__The input__
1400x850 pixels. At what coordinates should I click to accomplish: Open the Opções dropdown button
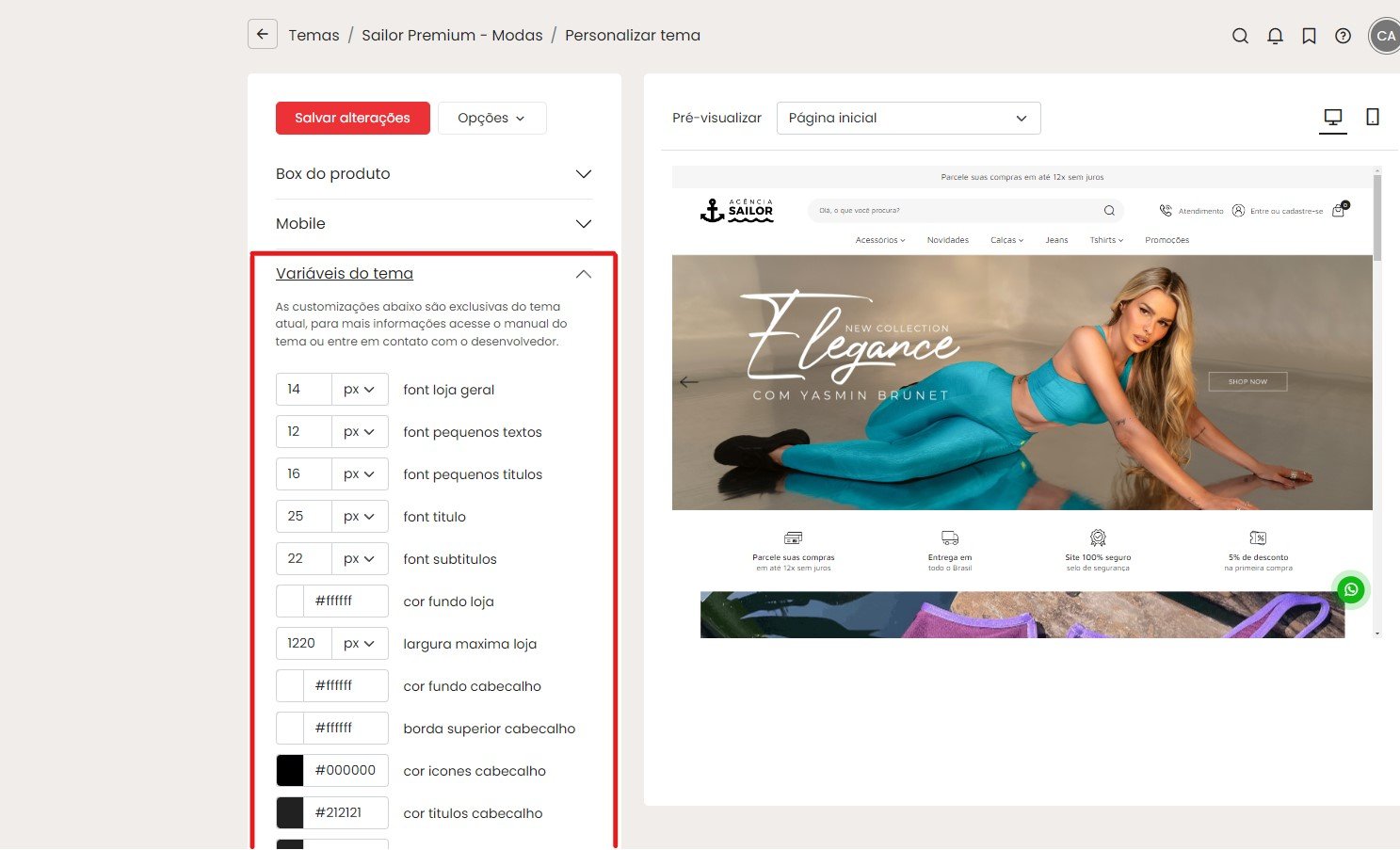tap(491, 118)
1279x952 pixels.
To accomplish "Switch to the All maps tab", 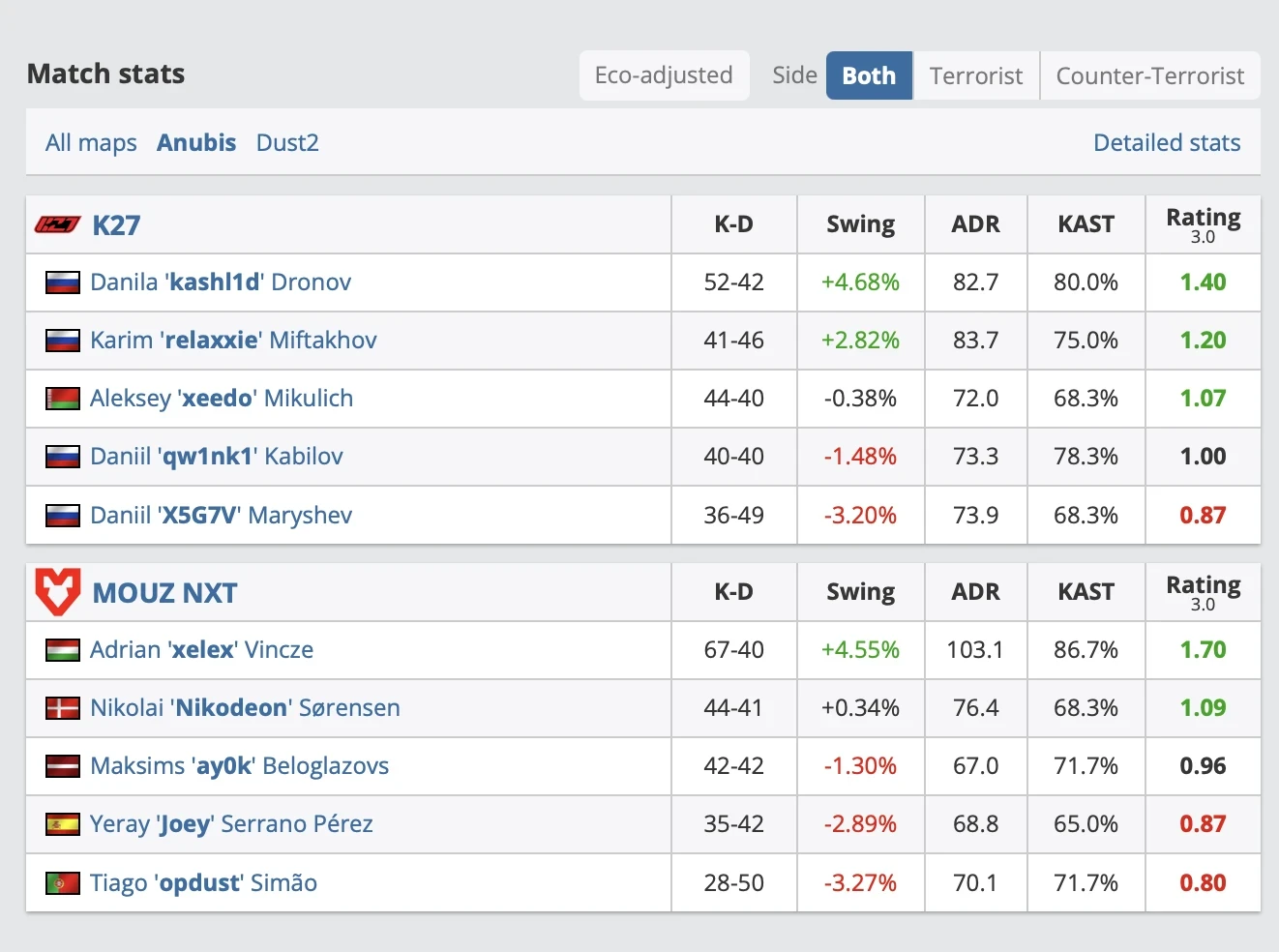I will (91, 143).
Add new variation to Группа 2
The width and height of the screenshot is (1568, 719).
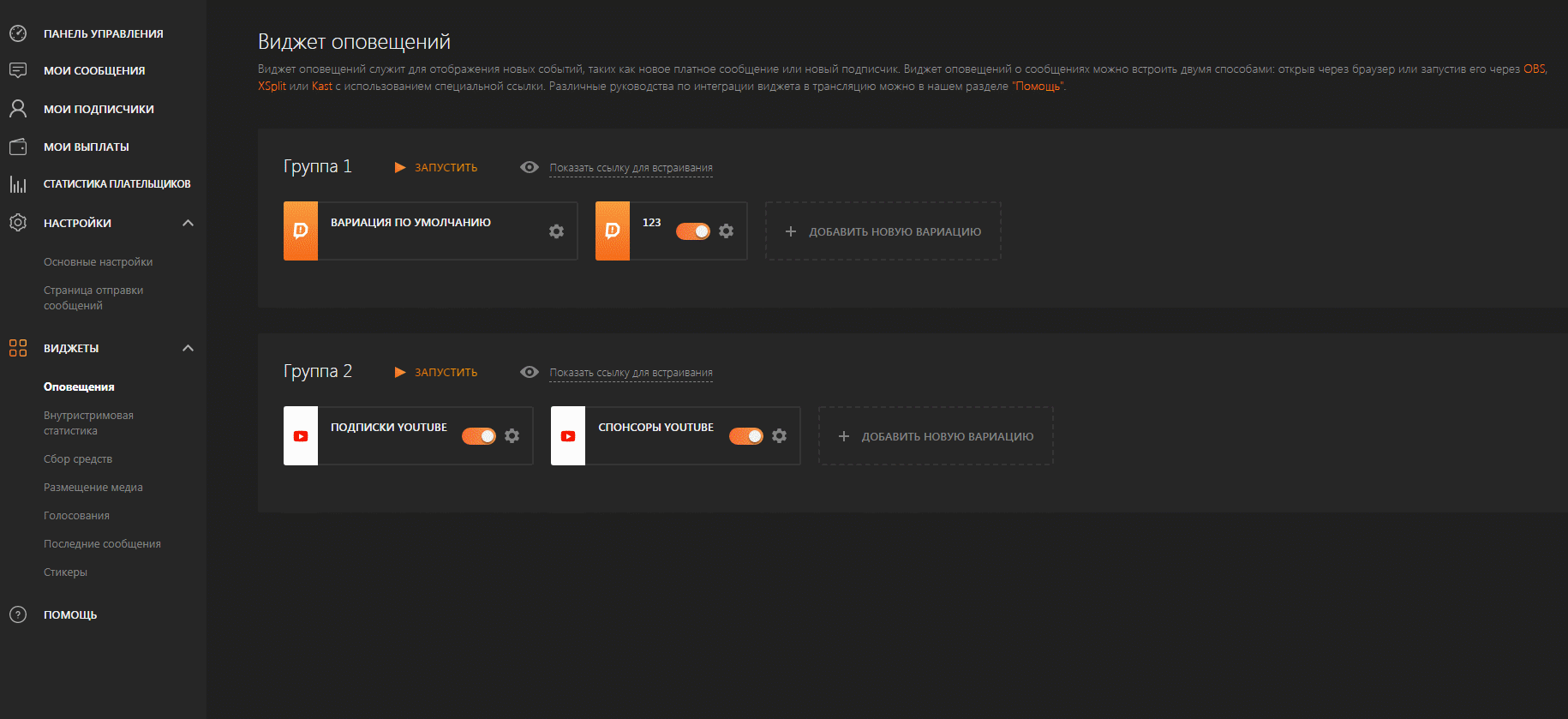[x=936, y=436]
* * *
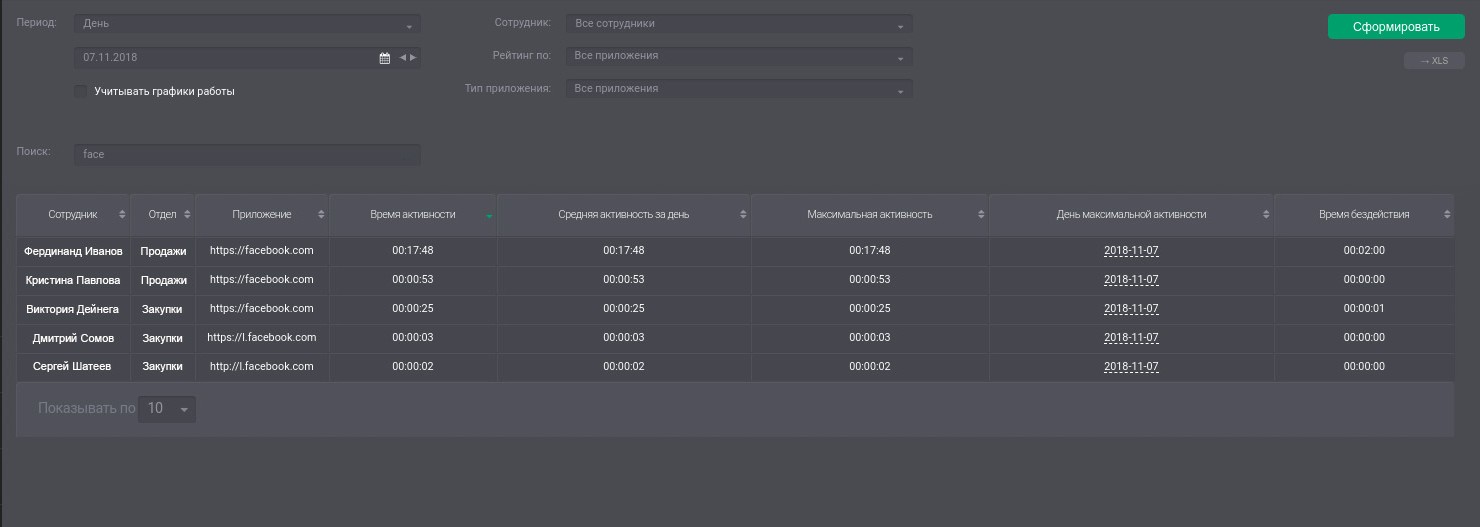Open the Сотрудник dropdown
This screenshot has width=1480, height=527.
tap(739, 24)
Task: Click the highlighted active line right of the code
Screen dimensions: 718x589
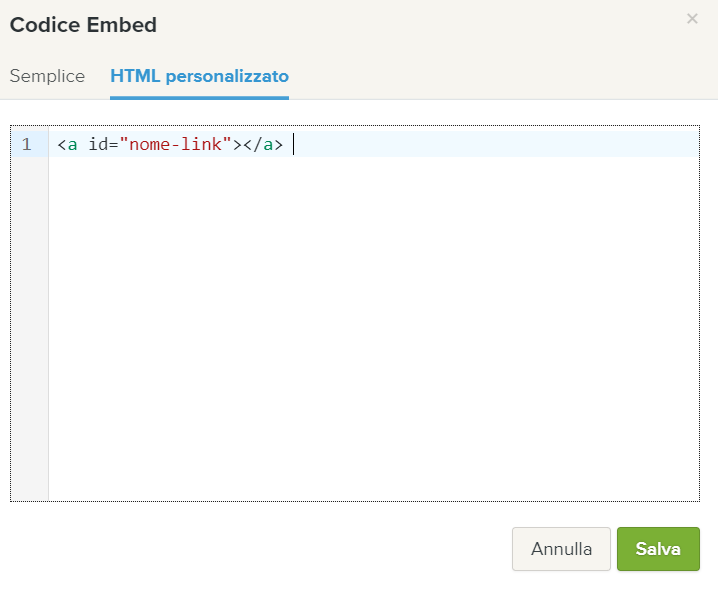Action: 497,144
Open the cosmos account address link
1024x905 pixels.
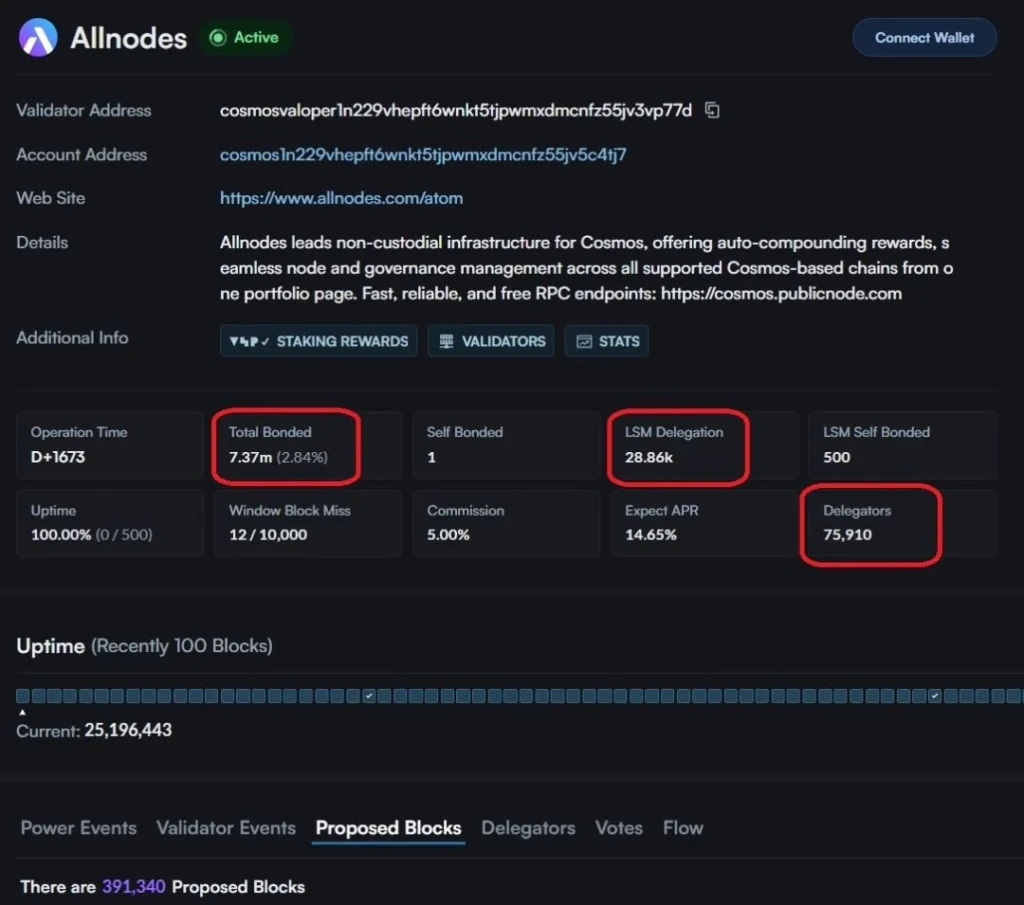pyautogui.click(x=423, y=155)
...
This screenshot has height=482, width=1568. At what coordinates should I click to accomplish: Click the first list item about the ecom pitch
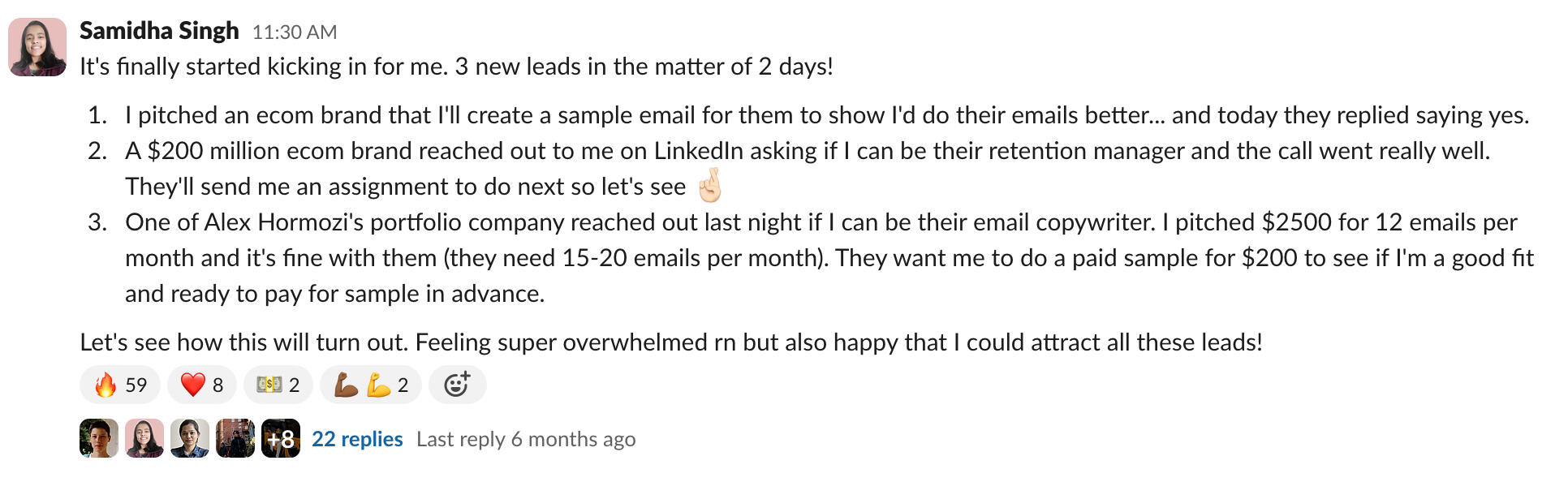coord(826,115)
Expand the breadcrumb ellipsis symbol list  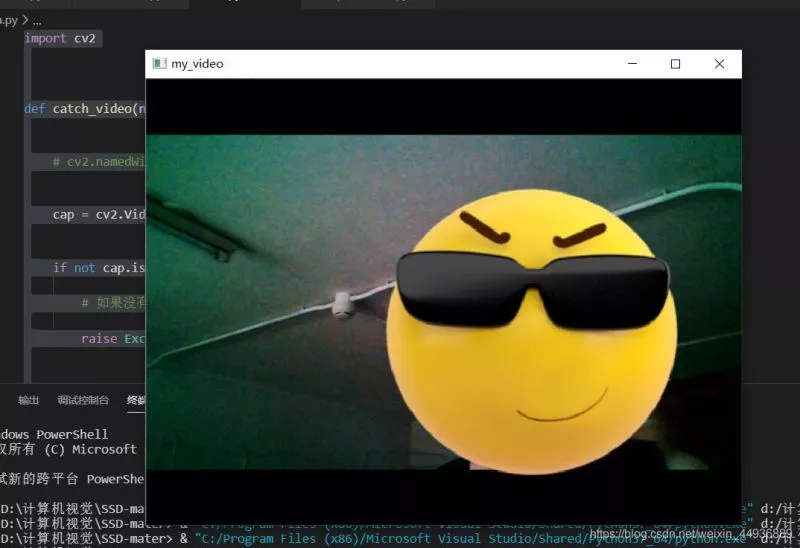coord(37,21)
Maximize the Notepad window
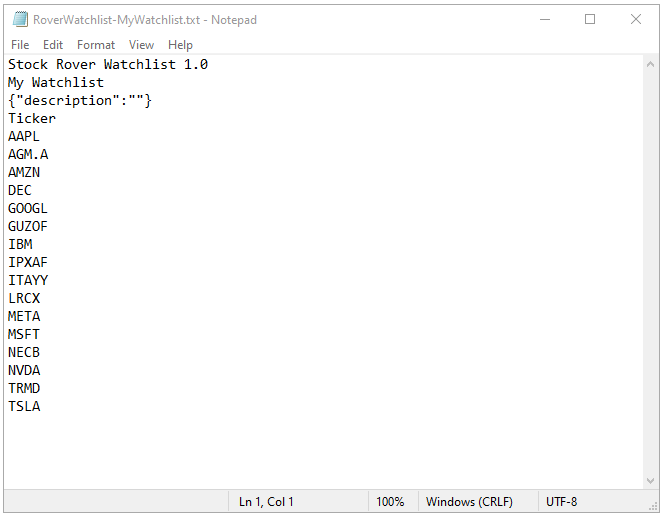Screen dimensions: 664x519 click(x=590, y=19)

__Stated task__
List the lines from the one containing "Add new variation to Группа 2" through the one containing "[x=936, y=436]" as a numbered list, including both of those lines. Skip blank lines and omit the pictures.

__Correct result__
1. Add new variation to Группа 2
2. The width and height of the screenshot is (1568, 719).
3. [x=936, y=436]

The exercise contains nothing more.